What Burnout Taught Me About Running This Farm

Boundaries seems like an ugly word. But if I have learned anything about the burnout I experienced the last two summers, it’s that without them, you’ll run yourself into the ground.

Maybe I’m writing this as a message to farmers who want to do what we’ve done.
Or maybe I’m writing this to keep my promise to peel back the curtain and show what it really looks like to build a business in agriculture while also stepping fully into retail.


But the real reason might just be that I’m writing this as a permission slip to myself… to find grace in my choices, even when those choices cost me.

I’m a problem solver. If someone gives me an answer, I want to know why. Because of that, I tend to be a chronic oversharer, but this blog has always been more like a journal than anything else, so it feels like the right place to write out my own personal permission slip.

I’m not going to sugarcoat it.
Our hours have been a bone of contention for a lot of people, but honestly, no one more than me. It’s the question I answer most often every single week and it wears on me. Not because I don’t like hearing from people but because this industry is EXPENSIVE and turning down sales feels like it goes against everything in me.

Think about it from our side. Our life is tied down every Saturday. Even though we have amazing staff who help keep our little store running, I still have to be available to answer questions, field emails, return phone calls, and handle the prep work that happens before we ever open the doors to make sure the shelves are full.

The choice to only be open once a week doesn’t just limit when you can shop. It has a profound effect on our life, too.

We built all of this without the money to hire help, just the two of us working long days and chasing every sale we could get just to make this work.

A few years ago, someone was trying to sell me a piece of commercial property when he called and said,
“I drove to your store and you weren’t open. You’re losing out on a ton of sales by not being open more. I’m sure your little store would be more profitable if you had better hours.”

**TASK SET:**
- 1) In the post on burnout and running the farm, how often does the store open?
- 2) Write the next few paragraphs of the post on burnout and running the farm, picking up after its last sentence.

**RECORDS SUPPLIED:**
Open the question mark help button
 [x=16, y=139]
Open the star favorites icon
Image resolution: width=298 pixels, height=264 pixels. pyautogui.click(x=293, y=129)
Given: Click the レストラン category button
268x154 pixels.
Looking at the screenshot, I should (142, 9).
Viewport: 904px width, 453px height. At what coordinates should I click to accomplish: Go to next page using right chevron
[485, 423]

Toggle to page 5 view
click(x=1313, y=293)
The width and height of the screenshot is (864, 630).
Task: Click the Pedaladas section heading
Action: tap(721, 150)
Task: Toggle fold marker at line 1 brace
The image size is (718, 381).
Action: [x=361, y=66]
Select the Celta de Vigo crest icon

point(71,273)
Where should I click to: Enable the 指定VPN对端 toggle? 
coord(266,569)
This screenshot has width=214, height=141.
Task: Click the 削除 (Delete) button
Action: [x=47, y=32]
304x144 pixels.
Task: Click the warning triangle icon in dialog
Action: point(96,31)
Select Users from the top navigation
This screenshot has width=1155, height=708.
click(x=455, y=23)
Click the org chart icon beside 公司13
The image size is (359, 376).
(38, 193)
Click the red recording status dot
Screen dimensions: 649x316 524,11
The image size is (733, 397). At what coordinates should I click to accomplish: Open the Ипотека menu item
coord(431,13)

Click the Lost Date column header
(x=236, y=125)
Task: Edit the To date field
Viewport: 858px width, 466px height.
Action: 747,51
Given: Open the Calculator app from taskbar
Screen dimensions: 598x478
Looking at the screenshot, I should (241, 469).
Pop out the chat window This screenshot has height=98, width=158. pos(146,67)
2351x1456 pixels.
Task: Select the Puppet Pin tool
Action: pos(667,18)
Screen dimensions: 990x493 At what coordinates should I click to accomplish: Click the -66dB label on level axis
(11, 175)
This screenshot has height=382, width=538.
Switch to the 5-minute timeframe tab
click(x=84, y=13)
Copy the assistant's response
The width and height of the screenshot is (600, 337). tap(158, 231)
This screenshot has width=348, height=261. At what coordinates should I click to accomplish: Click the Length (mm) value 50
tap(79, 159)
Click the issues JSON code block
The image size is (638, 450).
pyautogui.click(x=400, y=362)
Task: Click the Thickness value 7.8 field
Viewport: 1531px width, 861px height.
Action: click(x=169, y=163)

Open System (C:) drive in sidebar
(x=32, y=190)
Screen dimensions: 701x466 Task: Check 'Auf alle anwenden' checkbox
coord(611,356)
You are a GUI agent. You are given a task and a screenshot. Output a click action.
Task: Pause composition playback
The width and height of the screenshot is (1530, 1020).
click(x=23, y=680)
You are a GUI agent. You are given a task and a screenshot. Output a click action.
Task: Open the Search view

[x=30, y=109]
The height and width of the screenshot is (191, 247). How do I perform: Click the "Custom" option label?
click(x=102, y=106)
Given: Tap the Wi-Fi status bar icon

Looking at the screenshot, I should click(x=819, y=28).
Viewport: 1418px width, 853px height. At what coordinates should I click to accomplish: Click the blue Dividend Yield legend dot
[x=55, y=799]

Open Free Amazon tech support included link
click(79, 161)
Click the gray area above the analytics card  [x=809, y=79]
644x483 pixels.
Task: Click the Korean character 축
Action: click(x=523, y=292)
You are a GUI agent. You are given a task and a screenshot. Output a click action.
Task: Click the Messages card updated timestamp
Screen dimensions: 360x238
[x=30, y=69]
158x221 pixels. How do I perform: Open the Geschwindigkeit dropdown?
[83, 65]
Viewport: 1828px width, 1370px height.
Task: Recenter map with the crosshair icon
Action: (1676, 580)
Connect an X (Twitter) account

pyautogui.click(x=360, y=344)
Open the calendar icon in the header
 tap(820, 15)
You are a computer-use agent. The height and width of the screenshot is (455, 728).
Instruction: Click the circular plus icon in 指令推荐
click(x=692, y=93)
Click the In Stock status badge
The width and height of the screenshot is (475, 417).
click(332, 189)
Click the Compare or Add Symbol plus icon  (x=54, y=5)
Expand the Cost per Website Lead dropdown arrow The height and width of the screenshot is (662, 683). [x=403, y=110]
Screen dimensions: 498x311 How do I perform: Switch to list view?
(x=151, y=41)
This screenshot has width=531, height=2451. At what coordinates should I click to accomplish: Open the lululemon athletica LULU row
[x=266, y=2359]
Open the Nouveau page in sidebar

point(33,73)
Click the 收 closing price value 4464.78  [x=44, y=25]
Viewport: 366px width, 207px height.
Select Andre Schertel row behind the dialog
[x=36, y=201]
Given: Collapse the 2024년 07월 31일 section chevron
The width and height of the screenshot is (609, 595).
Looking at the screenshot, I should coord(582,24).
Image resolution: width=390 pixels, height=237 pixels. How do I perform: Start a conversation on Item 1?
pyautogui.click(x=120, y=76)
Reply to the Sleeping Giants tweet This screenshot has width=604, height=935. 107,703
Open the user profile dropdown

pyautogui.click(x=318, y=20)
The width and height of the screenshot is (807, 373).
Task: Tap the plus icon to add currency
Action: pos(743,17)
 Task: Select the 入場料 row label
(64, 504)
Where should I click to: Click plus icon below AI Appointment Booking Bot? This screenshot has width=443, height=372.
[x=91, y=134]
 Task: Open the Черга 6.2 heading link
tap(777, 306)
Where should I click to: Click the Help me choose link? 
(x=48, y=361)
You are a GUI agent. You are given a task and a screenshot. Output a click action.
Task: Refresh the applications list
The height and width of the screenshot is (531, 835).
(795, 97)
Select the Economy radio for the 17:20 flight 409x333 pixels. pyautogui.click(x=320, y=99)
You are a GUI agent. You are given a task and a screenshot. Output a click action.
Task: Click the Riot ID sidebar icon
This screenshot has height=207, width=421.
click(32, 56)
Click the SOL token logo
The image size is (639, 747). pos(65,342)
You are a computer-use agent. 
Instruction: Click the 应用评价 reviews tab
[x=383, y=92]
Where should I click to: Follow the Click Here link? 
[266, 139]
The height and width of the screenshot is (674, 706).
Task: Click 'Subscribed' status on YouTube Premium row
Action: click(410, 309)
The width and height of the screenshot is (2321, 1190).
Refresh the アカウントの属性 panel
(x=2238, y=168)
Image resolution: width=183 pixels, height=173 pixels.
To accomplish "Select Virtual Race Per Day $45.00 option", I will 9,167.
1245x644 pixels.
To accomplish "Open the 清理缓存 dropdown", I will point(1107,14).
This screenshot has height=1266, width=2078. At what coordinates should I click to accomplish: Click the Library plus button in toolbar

**ANSWERS PROVIDED:**
- 1) Only once a week.

- 2)
Believe me, I was taken aback by how brazen that comment was. And no, I didn’t buy his property… lol.
But you would be shocked how often this comes up. Maybe not quite that bold, but the reality is the same.

Yes, I might make more money if we were open more.
But revenue and profit are two very different things.

We have already maxed out what we can raise on the farm without hiring more staff. Selling more does not automatically mean we make more when that new revenue just goes straight to paying someone else’s wages or new equipment needed to handle the increase. We also did not want to become managers while someone else did the farming part. We wanted our hands rooted deep in the food we feed you, not just buried in paperwork.

Before we ever sold meat, the kids and I were slinging eggs at the end of the driveway out of a cooler. We would wash, pack, and carefully cool each day’s eggs and keep that cooler stocked. But we got robbed. At the same time, a neighbor a few miles away with a much bigger roadside stand was dealing with constant theft, too.

I chose to believe someone needed it more than we did, but my faith in the honor system was gone.
So, we abandoned the self-serve idea and when we finally had meat to sell outside of our shares, focused more on delivery.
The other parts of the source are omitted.